[Records from a collection]
+-------+
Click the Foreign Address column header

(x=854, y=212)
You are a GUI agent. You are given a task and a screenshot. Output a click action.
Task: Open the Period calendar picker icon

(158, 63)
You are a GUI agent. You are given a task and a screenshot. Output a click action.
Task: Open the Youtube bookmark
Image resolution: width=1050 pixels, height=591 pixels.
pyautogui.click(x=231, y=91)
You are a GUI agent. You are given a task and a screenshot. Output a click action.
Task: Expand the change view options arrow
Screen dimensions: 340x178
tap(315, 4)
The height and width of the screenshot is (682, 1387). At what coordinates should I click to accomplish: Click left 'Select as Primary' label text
+-------+
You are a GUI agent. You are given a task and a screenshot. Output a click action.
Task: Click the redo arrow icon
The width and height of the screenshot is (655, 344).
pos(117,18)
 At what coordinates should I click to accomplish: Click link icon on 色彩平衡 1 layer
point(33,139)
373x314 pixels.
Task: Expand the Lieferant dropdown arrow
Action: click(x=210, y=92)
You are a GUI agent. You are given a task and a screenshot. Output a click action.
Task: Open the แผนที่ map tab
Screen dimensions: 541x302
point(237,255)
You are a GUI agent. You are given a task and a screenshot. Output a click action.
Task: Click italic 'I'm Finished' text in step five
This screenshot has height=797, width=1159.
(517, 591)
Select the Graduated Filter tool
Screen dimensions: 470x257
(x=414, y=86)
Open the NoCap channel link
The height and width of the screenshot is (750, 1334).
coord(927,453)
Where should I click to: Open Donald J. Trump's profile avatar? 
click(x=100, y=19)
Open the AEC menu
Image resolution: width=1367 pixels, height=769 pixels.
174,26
+-------+
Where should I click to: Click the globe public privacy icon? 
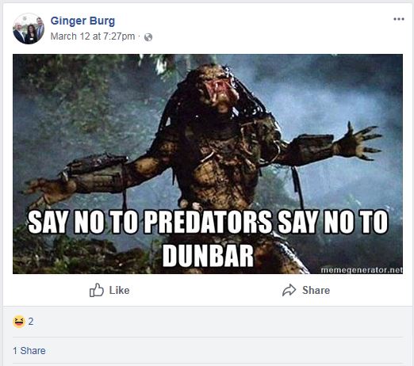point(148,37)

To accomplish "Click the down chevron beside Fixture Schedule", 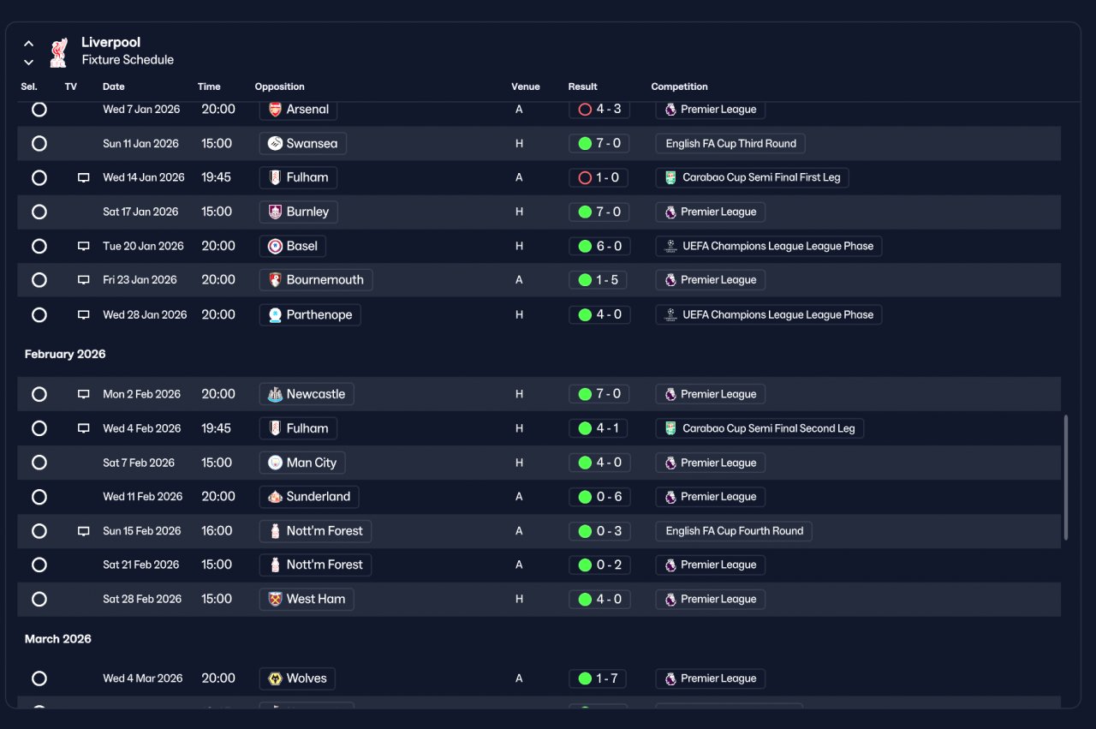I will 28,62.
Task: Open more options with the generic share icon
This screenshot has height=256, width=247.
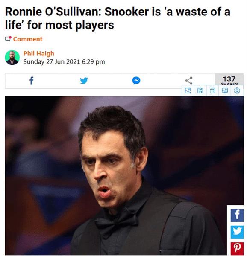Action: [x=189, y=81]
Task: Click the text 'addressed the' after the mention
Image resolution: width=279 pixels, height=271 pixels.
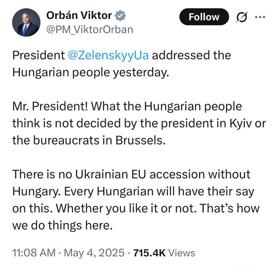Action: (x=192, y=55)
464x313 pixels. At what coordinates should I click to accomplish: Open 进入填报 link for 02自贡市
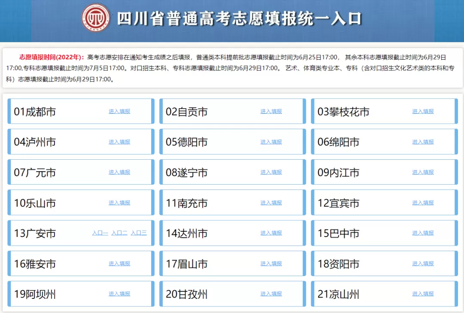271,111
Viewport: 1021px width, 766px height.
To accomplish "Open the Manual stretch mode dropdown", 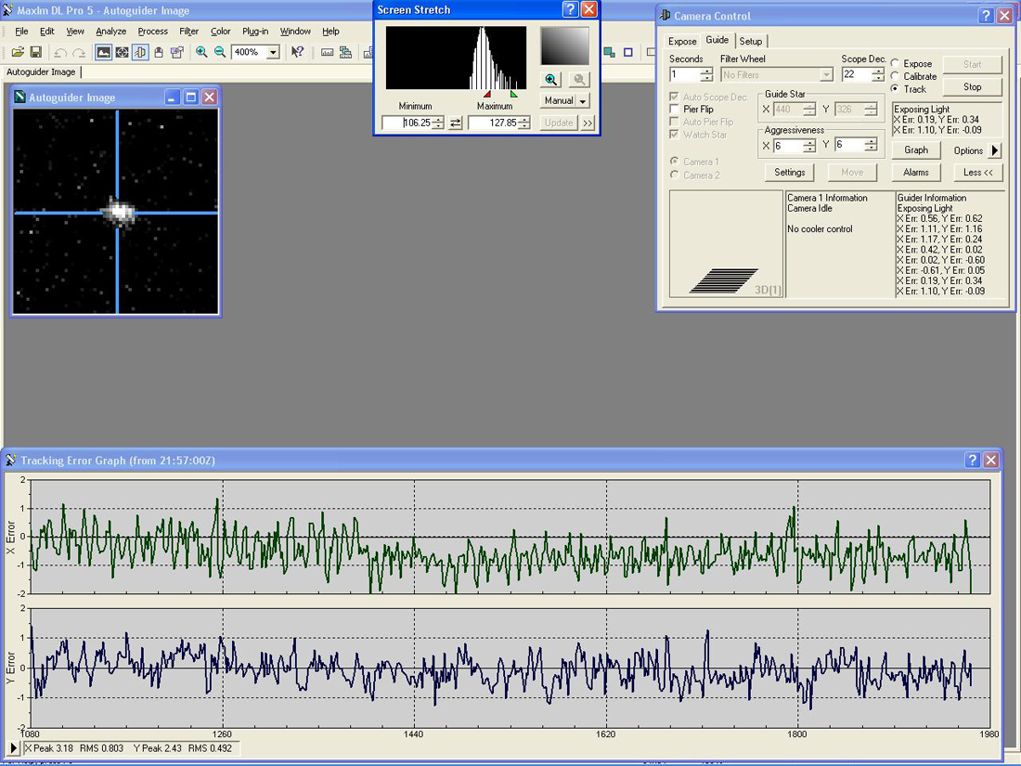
+-------+
◆ WORK TO COMPLETE ◆
When a line in the records holds the string "text", copy that line.

◆ COMPLETED EXERCISE ◆
The height and width of the screenshot is (682, 1387). At what coordinates should I click to accomplish: Click left 'Select as Primary' label text
Task: Click italic 'I'm Finished' text in step five
Task: Click the text 'addressed the' after the mention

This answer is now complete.